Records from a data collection

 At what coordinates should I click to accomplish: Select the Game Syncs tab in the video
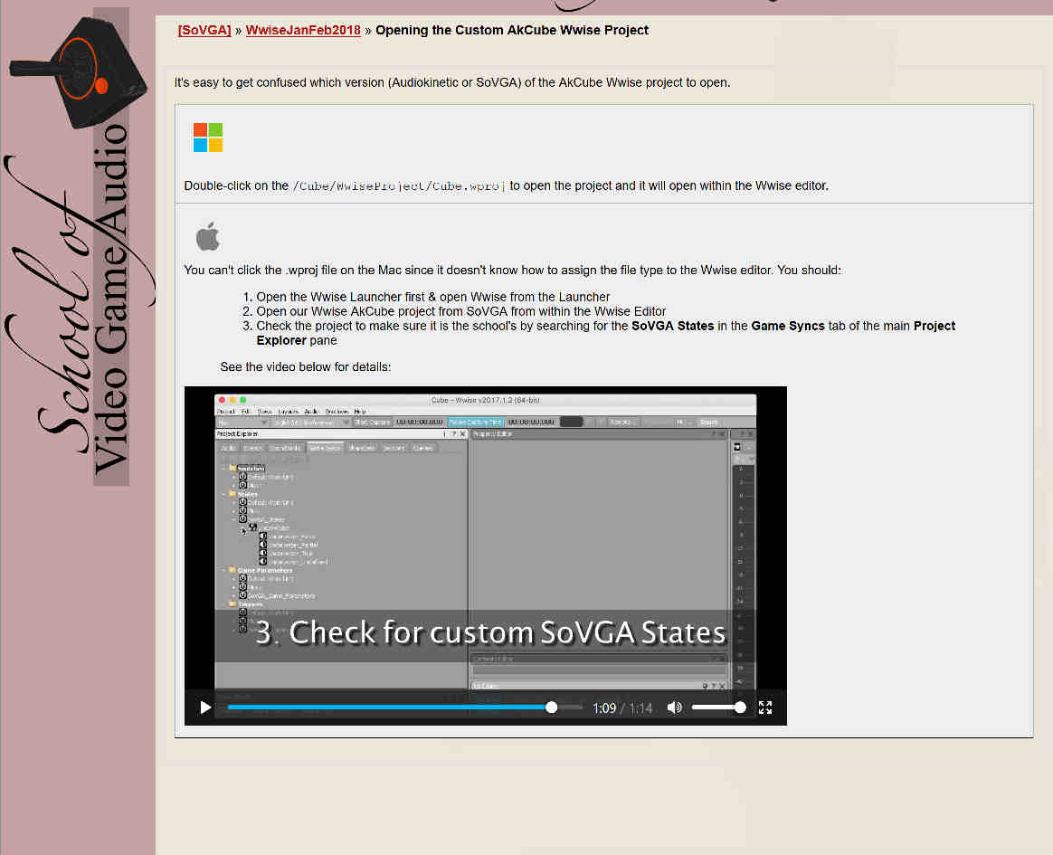click(x=325, y=448)
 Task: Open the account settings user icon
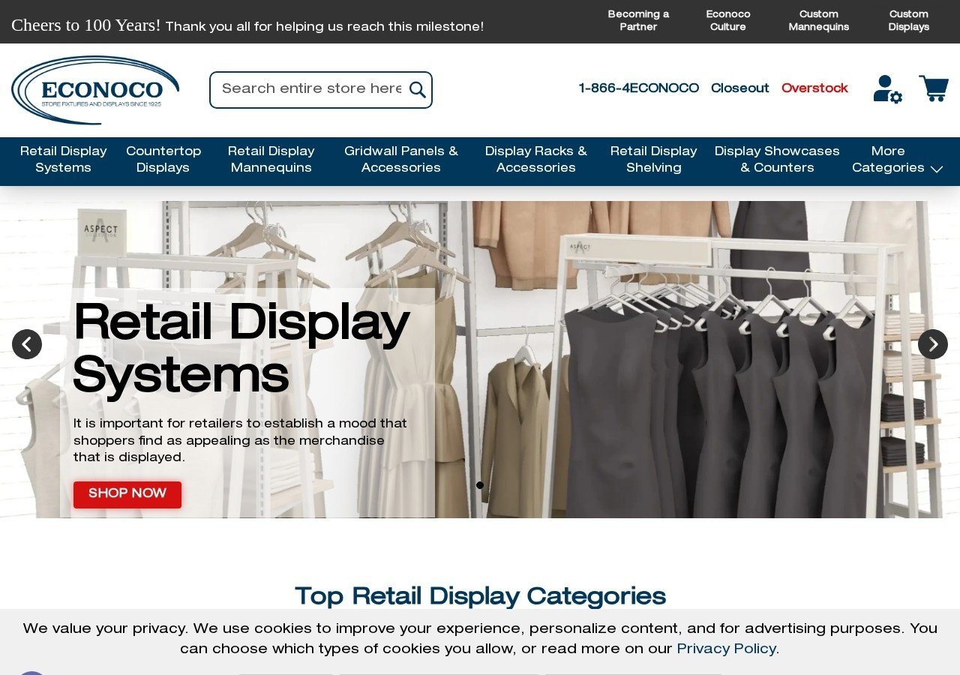[x=887, y=89]
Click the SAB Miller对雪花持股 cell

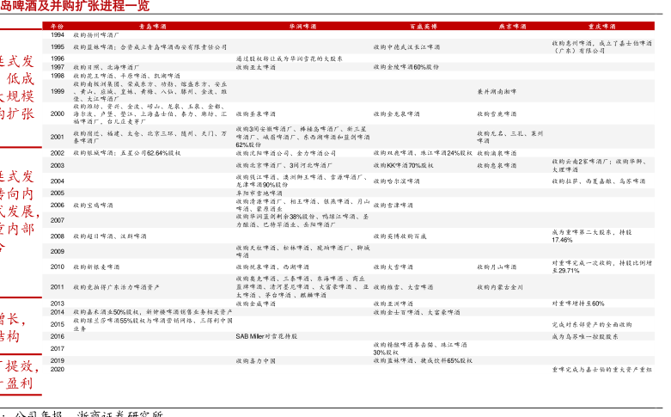[x=266, y=336]
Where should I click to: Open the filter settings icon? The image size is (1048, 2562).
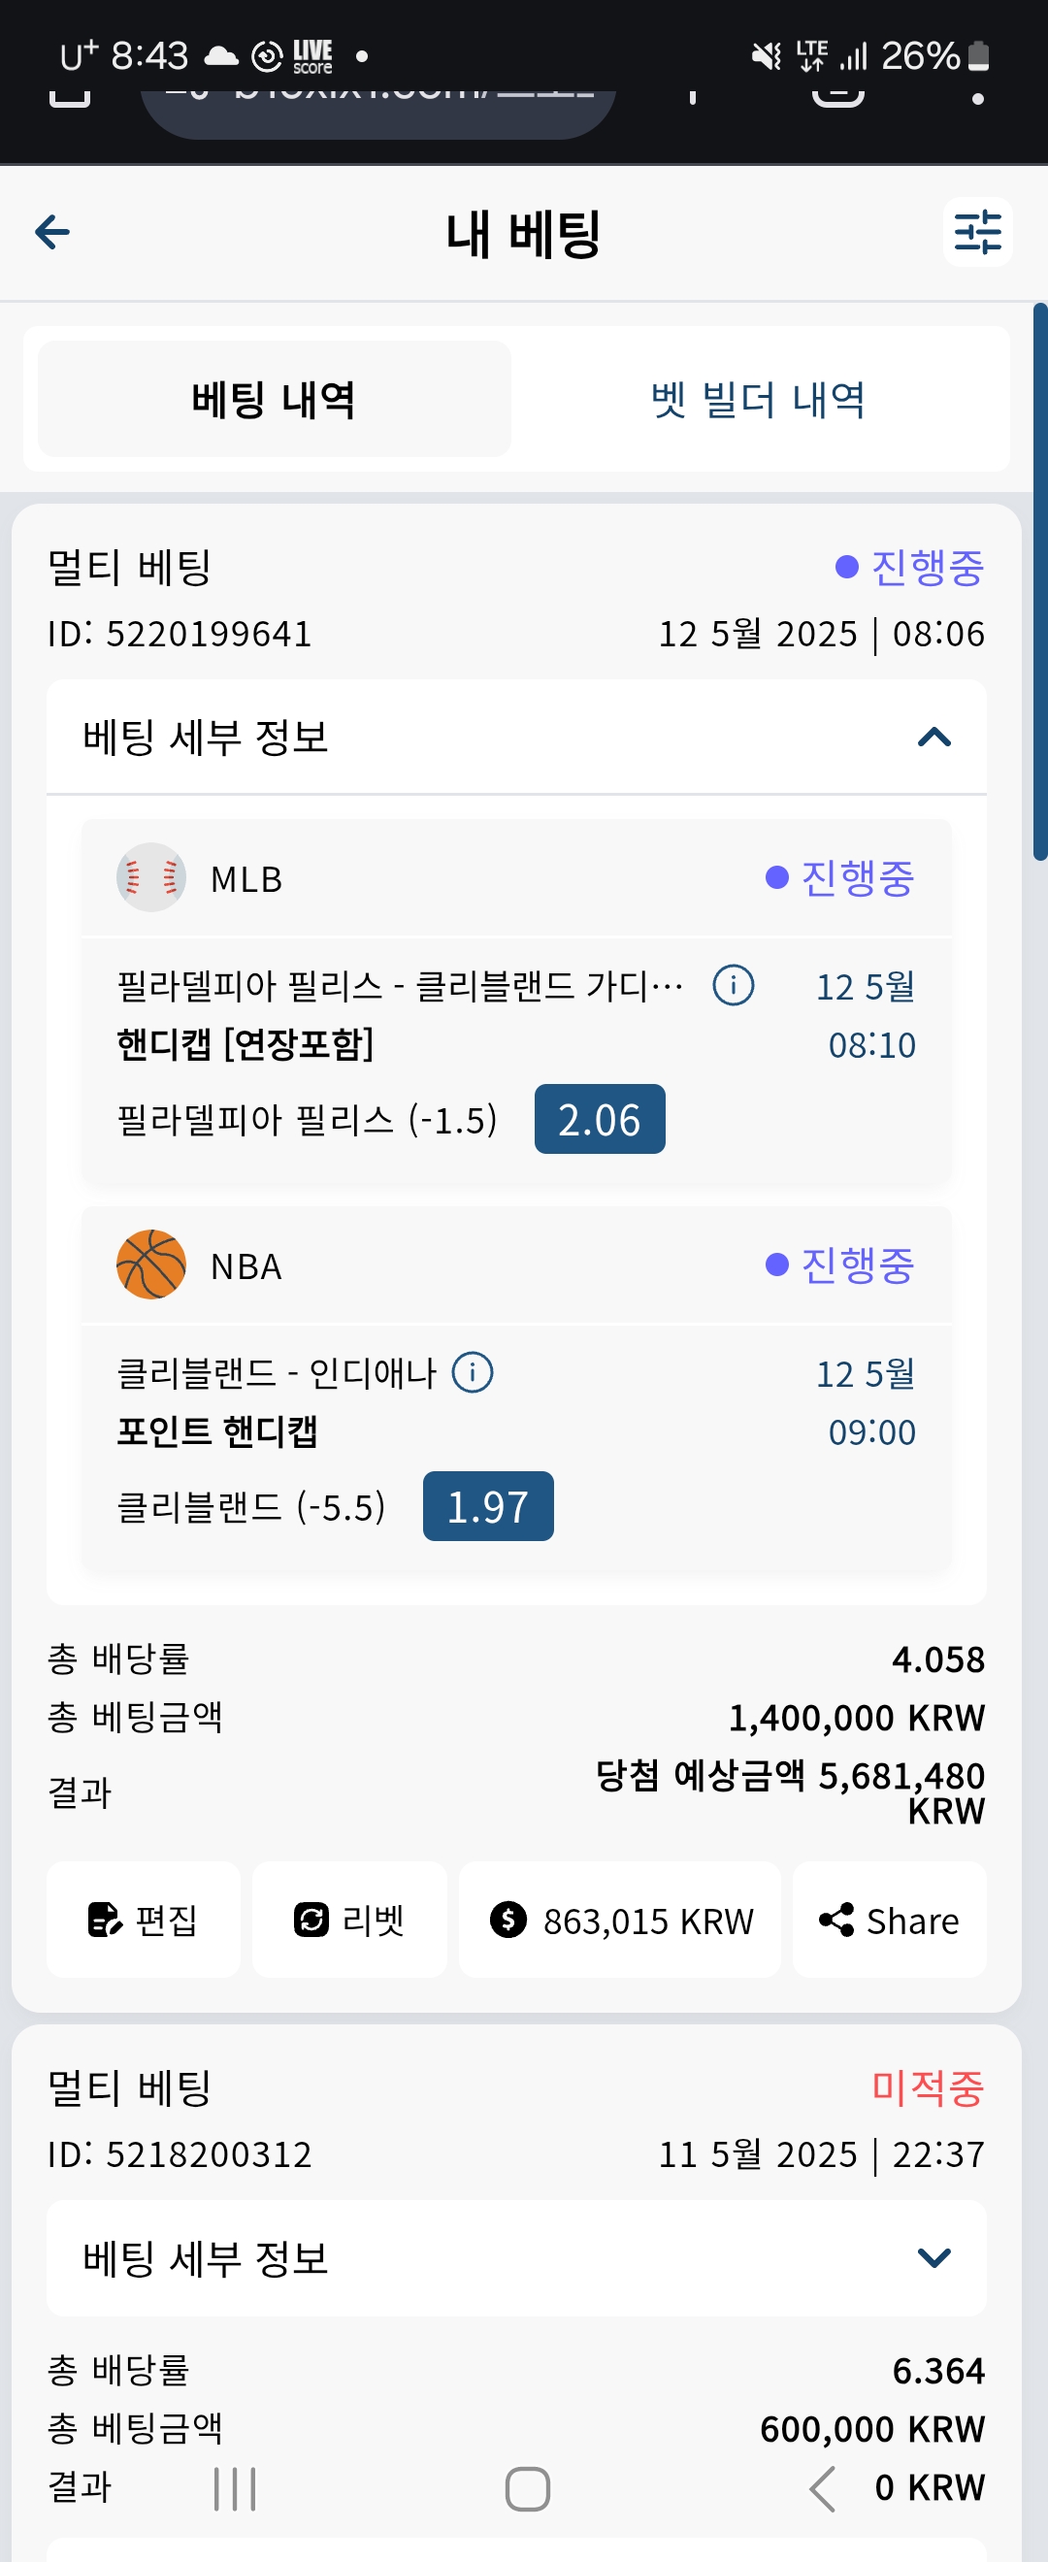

— Problem —
Only the lines from the one containing "Click the SAB Miller对雪花持股 cell" through the last line of the data belong in the copy, both included and reproduced exactly. Pictures do not.

— Your solution —
Click the SAB Miller对雪花持股 cell

[x=266, y=336]
Where should I click to: Open the filter settings icon? The image size is (1048, 2562).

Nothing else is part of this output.